Meski realisasi meningkat, lebih dari 70 persen anggaran masih belum terserap, menunjukkan perlunya penyesuaian agar mekanisme pelaksanaan tidak terbebani. HKTI menilai pembatalan sebagian alokasi adalah bentuk fairness fiskal, agar daerah yang belum siap dapat memperkuat kapasitas teknis terlebih dahulu.
“Saya kira Pak KaBadan sedang menyiapkan titik-titik SPPG di daerah 3T. Langkah ini memastikan ketertinggalan bisa dikejar tanpa menimbulkan pemborosan,” tambah Sirod.
Selain menjaga stabilitas anggaran, HKTI juga menyoroti dampak ekonomi positif dari MBG yang sudah berjalan. Keberadaan 13.000 SPPG telah menyerap bahan pangan lokal, tenaga dapur di desa, dan mendorong tumbuhnya UMKM penyedia bahan makanan.
Namun, Sirod mengingatkan bahwa perlu keseimbangan antara skala dan kesiapan. Pemaksaan realisasi tanpa infrastruktur memadai justru berisiko menimbulkan ketimpangan dan inefisiensi.

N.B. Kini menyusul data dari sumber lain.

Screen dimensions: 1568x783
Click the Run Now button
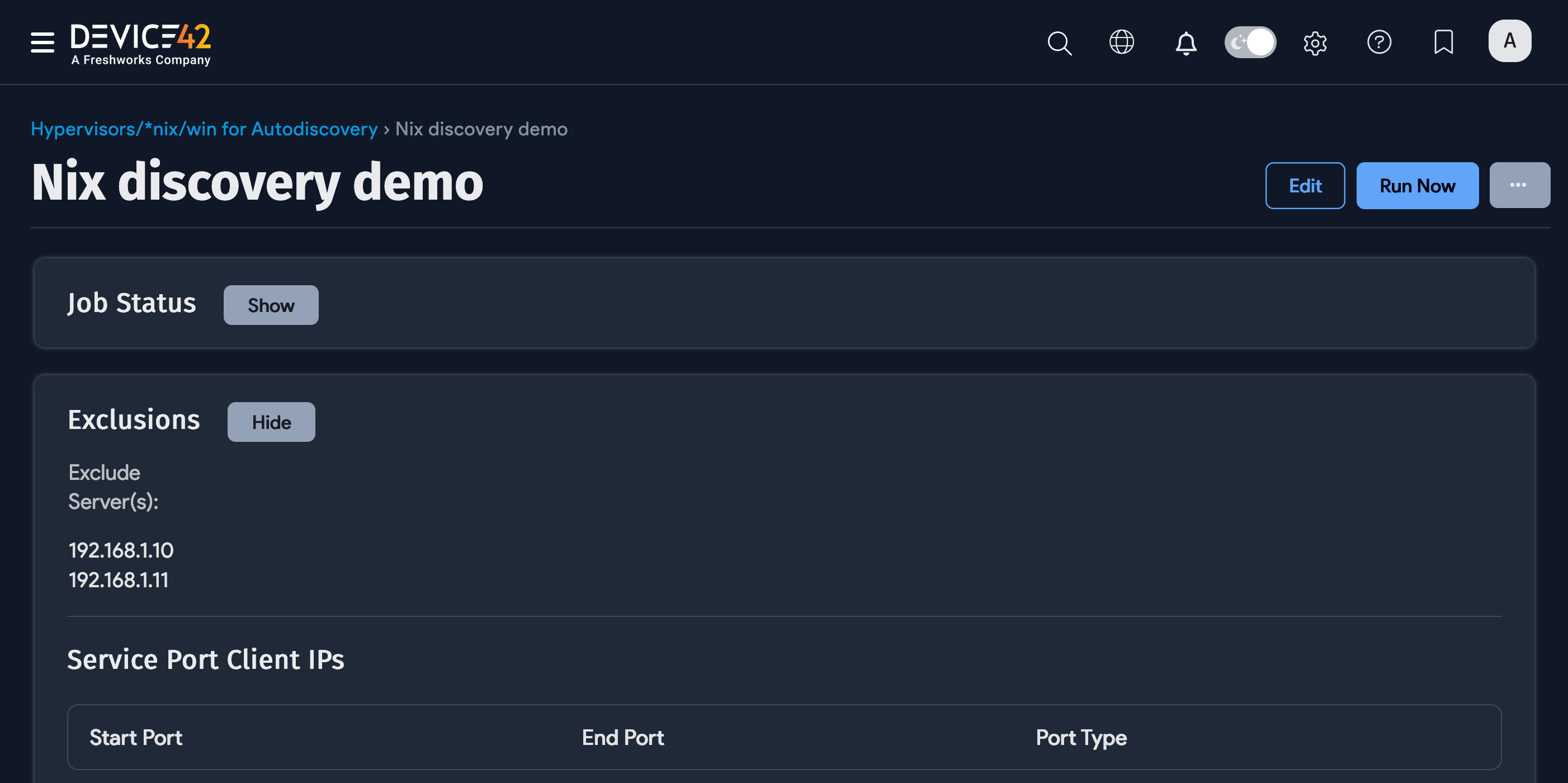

Sebagai mitra strategis pemerintah, HKTI sedang menyiapkan program ekonomi sirkular di titik-titik MBG aktif, mencakup pengelolaan limbah dapur menjadi kompos, pemanfaatan residu pangan, serta integrasi petani lokal sebagai pemasok bahan berkelanjutan.
“Dengan pendekatan ekonomi sirkular, MBG tidak hanya memberi makan gratis, tapi juga menggerakkan ekonomi lokal yang mandiri dan lestari, sejalan dengan visi Presiden Prabowo,” jelas Sirod.
Menurut HKTI, pembatalan sebagian alokasi justru membuka ruang fiskal baru untuk memperkuat aspek kualitas, seperti pembangunan dapur, pelatihan tenaga gizi, sertifikasi mutu dan higienitas pangan, serta penguatan sistem pelaporan.
“MBG harus tumbuh bukan hanya sebagai angka besar di APBN, tetapi sebagai program nyata yang memberi kualitas gizi, pendidikan, dan kesejahteraan masyarakat,” tutup Sirod.